Material shown
---*---

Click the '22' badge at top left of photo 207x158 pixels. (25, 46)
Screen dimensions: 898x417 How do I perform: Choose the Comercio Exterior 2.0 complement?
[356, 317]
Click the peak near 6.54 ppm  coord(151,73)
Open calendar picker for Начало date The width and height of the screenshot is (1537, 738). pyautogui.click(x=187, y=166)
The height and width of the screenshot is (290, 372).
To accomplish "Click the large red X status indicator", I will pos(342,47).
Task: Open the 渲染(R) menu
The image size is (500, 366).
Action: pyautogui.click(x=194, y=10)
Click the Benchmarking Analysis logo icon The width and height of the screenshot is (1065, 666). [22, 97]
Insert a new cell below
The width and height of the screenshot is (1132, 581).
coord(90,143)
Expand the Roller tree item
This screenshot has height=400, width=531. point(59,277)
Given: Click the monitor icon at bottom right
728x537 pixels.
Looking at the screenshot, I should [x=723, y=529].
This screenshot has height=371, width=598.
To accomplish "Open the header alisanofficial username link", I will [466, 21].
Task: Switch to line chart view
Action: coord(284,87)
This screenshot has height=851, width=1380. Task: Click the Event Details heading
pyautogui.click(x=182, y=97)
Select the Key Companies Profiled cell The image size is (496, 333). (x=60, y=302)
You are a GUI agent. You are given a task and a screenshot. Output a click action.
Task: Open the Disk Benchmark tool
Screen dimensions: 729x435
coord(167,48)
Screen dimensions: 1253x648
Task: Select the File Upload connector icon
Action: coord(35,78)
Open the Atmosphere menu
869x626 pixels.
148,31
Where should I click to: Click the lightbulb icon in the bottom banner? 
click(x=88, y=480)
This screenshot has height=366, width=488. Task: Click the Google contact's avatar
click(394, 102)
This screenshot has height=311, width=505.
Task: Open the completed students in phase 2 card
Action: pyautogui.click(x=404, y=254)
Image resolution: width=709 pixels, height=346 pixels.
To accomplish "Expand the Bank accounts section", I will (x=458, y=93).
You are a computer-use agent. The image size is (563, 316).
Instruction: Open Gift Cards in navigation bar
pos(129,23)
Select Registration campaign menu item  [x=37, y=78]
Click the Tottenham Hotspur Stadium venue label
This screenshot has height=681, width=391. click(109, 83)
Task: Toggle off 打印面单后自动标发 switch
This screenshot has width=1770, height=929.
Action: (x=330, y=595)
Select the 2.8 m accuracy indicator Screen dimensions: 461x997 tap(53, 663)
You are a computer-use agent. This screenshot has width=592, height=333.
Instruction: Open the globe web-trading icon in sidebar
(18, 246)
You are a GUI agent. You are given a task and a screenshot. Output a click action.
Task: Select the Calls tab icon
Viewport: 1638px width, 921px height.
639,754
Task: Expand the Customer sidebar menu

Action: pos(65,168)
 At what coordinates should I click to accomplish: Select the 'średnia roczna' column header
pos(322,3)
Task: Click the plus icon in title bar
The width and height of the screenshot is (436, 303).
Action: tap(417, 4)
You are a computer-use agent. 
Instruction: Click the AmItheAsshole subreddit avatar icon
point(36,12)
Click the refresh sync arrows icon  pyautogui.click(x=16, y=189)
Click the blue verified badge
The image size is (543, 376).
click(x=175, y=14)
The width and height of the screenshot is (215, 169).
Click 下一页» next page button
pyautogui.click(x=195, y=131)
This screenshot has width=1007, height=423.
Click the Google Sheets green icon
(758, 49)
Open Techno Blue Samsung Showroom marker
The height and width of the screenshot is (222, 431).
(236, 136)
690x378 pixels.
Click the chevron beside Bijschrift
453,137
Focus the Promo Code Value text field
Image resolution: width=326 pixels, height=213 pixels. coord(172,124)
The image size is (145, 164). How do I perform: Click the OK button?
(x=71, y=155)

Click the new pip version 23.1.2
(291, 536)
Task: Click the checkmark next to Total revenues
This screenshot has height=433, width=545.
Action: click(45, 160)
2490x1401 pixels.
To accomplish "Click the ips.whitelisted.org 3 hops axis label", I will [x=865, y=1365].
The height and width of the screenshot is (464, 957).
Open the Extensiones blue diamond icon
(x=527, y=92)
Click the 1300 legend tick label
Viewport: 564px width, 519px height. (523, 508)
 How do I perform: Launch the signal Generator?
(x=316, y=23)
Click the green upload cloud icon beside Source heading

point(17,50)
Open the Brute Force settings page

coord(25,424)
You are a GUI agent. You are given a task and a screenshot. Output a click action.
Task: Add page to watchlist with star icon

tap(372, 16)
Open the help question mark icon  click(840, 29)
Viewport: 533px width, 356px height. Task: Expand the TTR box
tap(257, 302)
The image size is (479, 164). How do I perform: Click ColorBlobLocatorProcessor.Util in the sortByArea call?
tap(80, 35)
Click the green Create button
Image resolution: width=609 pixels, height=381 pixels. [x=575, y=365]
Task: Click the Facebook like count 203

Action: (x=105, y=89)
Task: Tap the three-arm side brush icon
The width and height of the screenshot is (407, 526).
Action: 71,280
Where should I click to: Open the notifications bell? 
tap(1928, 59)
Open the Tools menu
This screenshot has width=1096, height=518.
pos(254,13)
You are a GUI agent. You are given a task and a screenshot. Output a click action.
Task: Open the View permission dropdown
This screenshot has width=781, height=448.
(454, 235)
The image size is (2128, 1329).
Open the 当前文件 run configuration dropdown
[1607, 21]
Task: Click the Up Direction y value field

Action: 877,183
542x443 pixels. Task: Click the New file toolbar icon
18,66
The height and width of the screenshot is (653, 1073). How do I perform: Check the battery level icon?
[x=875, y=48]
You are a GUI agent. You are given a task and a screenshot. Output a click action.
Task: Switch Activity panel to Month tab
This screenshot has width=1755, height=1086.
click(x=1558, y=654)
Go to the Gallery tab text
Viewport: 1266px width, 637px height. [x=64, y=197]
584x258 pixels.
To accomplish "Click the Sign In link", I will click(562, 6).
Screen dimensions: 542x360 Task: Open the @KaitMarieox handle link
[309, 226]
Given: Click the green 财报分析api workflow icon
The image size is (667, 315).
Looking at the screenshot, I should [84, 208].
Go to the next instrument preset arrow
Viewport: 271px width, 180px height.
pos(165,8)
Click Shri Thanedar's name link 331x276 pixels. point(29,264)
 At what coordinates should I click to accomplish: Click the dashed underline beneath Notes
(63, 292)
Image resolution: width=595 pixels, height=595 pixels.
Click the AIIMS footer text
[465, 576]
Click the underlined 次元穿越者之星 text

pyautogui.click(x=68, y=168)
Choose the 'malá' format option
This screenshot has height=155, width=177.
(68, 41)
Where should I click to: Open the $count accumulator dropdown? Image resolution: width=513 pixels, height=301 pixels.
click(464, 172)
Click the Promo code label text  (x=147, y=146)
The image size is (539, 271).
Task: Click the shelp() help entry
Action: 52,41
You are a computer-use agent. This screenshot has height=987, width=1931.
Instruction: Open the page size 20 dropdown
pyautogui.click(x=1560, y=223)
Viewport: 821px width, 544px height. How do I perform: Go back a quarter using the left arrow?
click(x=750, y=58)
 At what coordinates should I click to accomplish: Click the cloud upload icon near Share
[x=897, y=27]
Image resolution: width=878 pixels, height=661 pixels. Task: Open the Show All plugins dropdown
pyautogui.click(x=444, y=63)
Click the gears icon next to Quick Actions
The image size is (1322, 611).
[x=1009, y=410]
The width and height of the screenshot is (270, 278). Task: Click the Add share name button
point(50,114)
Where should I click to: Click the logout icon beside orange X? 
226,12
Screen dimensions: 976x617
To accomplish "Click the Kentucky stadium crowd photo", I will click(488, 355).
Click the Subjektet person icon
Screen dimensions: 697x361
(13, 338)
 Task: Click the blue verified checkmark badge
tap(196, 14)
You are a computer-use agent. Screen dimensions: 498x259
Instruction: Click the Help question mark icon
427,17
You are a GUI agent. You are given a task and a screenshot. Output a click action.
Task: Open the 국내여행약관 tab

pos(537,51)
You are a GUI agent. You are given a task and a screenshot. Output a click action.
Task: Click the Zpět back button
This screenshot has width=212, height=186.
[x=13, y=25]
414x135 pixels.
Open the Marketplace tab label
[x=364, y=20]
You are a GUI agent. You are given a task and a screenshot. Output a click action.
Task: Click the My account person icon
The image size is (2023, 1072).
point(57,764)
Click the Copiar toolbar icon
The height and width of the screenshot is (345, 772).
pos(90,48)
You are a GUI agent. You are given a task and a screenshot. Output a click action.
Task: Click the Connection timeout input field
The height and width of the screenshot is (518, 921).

---*---

Reproduce everything from the start of the records down to the line that contains "Click the peak", keeping every character as it is.

Click the '22' badge at top left of photo 207x158 pixels. (25, 46)
Screen dimensions: 898x417 How do I perform: Choose the Comercio Exterior 2.0 complement?
[356, 317]
Click the peak near 6.54 ppm  coord(151,73)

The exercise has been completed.